The human interleukin-3 (IL-3) receptor is constitutively expressed on certain hematopoietic cells where it mediates proliferation and differentiation, or functional activation. We have recently found that human umbilical vein endothelial cells (HUVECs) also express IL-3 receptors and that the expression is enhanced by stimulation with the monokine tumor necrosis factor α. In this report we show that the lymphokine interferon γ(IFNγ) is a powerful stimulator of the IL-3 receptor of HUVECs and that the combination of IL-3 and IFNγ has a synergistic effect on major histocompatibility complex (MHC) class II expression and on the production of the early-acting hematopoietic cytokines IL-6 and granulocyte colony-stimulating factor (G-CSF).

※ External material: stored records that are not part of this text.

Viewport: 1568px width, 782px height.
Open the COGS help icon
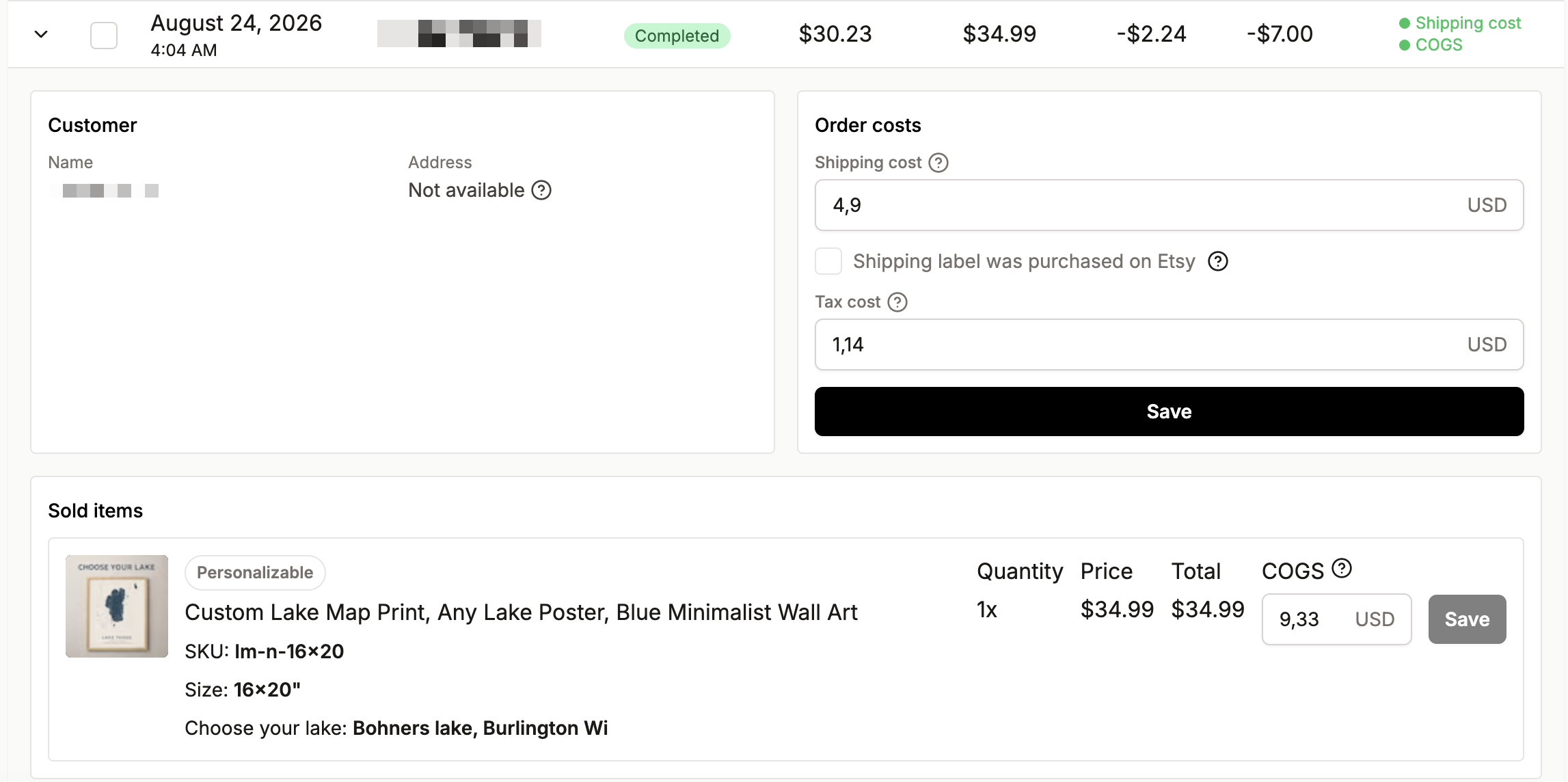1342,568
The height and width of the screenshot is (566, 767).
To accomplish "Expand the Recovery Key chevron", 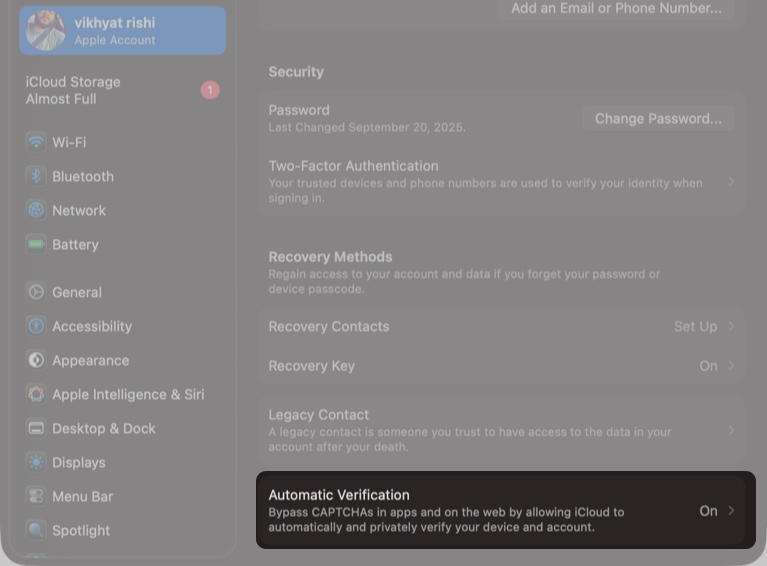I will (x=732, y=366).
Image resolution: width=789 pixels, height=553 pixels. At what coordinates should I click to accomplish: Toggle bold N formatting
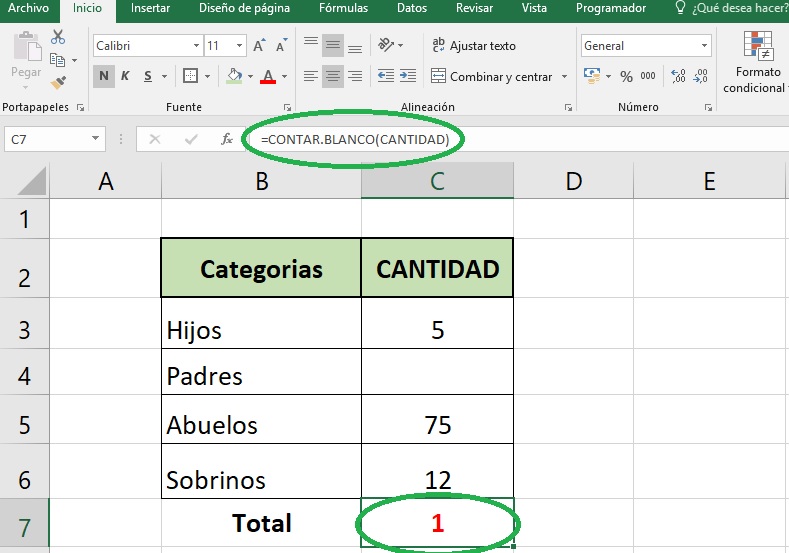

IFNγ caused a time-and dose-dependent up-regulation of mRNA for both the α and β chains of the IL-3 receptor, with maximal effects occuring 12 to 24 hours after stimulation with IFNγ at 100 U/ mL. Induction of mRNA correlated with protein expression on the cell surface, as judged by monoclonal antibody staining of both receptor chains and by the ability of HUVEC to specifically bind 125I-labeled IL-3 (125I-IL-3). Scatchard analysis of HUVECs stimulated with IFNγ at 100 U/mL for 24 hours showed ≈6,300 IL-3 receptors per cell that were of a high affinity class (dissociation constant [kd] = 500 pmol/ L) only. The addition of IL-3 to IFNγ-treated HUVECs strongly enhanced the expression of MHC class II antigen. Importantly, IFNγ and IL-3 also exhibited a synergistic effect in the induction of the mRNA for G-CSF and IL-6. This was reflected in increased amounts of G-CSF and IL-6 protein in HUVEC supernatants. In contrast, IFNγ and IL-3 did not stimulate granulocyte-macrophage colony-stimulating factor (GM-CSF) or IL-8 production in HUVECs. These results show that IFNγ is a strong stimulator of IL-3 receptor expression in HUVECs and suggest that in vivo T-cell activation, causing the concomitant production of IFNγ and IL-3, may lead to enhanced endothelial MHC class II expression and to the selective production of early-acting hematopoietic cytokines. Thus, IL-3 could influence immunity and hematopoiesis by acting not only on hematopoietic cells, but also on vascular endothelium. © 1995 by The American Society of Hematology.